NOVA PLACA DO MERCOSUL ESTREIA NO URUGUAI

A nova placa de identificação para veículos vendidos no Mercosul começa a ser usada no Uruguai. A novidade foi regulamentada em outubro do ano passado e será usada com o mesmo padrão na Argentina, Brasil, Uruguai, Paraguai e Venezuela. Por aqui, apenas os carros novos, registrados a partir 1º de janeiro de 2016 terão que passar a usá-las (saiba mais detalhes clicando aqui). 
Haverá algumas diferenças nas placas entre os cinco países.  No Uruguai, por exemplo, são três letras seguidas de quatro números. No Paraguai, ao contrário: três números e quatro letras. Na Argentina, Brasil e Venezuela: duas letras, três números e mais duas letras. Isso por causa do tamanho da indústria automotiva em cada um dos países.Nos modelos usados, será opcional (em caso de perda ou roubo). A foto acima, de uma picape ToyotaHilux com uma das primeiras placas do Mercosul, foi feita pelo paparazzo Tio Hebech, para o nosso parceiro do Argentina Autoblog. 
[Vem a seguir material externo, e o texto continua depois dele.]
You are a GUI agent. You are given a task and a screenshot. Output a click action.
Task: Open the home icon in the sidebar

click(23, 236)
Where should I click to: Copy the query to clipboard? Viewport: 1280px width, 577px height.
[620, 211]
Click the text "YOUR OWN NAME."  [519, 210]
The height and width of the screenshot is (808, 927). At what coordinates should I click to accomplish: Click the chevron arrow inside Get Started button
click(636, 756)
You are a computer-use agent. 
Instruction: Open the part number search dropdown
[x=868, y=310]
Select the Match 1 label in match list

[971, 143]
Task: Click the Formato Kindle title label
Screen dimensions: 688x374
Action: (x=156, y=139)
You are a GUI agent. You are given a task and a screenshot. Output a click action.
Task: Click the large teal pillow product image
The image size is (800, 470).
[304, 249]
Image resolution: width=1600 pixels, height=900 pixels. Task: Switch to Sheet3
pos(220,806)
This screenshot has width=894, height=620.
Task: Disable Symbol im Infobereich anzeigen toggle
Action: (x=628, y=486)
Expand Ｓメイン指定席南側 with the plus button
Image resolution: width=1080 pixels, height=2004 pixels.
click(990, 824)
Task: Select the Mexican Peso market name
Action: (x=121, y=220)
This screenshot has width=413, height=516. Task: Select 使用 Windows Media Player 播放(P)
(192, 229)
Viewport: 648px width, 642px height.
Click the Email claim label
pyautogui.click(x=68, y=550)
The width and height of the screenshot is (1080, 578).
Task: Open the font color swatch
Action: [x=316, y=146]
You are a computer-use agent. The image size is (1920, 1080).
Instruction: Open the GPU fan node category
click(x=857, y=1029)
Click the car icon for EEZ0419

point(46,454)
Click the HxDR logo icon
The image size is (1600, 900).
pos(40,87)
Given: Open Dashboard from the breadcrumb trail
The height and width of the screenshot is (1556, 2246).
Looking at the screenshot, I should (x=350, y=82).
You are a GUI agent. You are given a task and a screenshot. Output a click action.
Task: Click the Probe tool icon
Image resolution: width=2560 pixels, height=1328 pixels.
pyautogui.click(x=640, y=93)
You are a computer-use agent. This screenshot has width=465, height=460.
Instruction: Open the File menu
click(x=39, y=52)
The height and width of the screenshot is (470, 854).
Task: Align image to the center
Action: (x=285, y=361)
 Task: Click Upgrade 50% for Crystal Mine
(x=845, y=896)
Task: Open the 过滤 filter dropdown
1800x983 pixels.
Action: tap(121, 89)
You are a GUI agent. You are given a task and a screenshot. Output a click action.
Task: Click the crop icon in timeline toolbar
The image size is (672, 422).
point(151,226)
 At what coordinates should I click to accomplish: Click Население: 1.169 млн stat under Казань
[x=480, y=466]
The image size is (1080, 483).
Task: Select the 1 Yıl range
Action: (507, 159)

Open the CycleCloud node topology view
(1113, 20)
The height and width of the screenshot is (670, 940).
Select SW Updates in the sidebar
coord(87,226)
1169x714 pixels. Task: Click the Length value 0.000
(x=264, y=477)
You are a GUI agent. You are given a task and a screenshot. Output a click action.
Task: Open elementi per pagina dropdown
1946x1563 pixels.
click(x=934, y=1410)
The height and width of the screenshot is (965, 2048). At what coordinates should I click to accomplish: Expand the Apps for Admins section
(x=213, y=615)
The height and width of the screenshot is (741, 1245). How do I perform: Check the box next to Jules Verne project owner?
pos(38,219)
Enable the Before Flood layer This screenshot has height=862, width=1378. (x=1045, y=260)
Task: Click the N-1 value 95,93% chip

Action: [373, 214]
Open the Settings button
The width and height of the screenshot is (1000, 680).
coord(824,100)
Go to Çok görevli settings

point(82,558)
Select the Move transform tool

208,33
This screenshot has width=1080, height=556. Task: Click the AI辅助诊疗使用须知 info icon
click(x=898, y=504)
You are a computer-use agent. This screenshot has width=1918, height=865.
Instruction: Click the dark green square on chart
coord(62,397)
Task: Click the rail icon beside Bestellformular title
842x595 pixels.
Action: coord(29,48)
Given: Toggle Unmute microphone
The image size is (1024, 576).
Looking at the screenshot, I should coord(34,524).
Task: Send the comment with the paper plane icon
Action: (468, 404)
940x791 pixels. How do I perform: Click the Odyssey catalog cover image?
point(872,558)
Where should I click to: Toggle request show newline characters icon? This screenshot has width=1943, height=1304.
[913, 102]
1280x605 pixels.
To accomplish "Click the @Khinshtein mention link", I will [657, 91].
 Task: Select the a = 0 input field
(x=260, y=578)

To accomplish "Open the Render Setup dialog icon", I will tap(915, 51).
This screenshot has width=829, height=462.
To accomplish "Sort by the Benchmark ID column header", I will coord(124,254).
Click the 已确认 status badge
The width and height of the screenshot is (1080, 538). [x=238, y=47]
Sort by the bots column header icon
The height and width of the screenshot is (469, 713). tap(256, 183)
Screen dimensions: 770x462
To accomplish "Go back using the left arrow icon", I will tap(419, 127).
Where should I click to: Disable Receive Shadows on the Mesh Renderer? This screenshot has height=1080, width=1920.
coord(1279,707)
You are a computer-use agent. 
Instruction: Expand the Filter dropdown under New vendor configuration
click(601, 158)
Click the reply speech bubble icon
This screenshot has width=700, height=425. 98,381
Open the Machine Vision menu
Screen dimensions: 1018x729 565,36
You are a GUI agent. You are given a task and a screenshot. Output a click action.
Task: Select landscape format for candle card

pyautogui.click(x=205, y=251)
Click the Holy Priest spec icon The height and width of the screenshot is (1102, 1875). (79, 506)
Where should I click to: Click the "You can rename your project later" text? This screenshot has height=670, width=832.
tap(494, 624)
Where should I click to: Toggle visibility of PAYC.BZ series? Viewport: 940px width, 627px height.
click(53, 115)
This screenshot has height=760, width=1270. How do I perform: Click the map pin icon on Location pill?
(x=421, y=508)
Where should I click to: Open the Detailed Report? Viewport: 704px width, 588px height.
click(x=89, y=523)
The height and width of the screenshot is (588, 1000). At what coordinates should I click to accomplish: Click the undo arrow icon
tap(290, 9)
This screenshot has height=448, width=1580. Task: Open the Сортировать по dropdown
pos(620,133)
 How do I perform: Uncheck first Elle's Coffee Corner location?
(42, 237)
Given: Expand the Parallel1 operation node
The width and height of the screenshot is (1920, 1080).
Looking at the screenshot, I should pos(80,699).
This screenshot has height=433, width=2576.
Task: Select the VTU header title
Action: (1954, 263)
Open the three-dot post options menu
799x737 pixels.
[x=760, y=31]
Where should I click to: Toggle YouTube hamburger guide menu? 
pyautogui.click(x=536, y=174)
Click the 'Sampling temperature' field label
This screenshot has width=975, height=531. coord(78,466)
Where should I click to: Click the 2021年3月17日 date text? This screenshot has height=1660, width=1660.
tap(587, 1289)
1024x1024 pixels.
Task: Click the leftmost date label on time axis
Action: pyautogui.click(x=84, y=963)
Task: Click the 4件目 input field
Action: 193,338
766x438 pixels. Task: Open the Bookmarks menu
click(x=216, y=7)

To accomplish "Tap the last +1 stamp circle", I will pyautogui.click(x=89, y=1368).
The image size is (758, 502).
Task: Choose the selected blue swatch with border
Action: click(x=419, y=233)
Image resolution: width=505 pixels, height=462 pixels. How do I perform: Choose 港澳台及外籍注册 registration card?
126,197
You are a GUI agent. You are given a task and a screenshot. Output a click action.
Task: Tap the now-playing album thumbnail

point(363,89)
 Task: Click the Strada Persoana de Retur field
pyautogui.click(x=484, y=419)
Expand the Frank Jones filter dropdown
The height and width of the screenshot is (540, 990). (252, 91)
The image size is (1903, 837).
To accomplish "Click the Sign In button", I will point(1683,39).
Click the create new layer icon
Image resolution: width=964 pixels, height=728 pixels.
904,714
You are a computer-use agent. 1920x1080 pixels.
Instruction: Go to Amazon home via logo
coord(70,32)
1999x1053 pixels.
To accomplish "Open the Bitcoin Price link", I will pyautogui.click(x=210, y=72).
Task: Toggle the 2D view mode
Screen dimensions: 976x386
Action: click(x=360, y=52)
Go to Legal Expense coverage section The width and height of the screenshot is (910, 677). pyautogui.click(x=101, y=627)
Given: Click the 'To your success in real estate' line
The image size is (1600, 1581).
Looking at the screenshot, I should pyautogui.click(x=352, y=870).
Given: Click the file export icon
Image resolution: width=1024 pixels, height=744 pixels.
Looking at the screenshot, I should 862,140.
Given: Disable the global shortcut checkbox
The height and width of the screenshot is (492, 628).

A estreia no Uruguai veio acompanhada por uma certa polêmica. As primeiras unidades que saíram às ruas não parecem seguir uma ordem. Além disso, perdeu-se a possibilidade de saber de que cidade cada carro veio.Isso foi substituído por uma identificação por letra. O "S", por exemplo, corresponde à Montevideo. 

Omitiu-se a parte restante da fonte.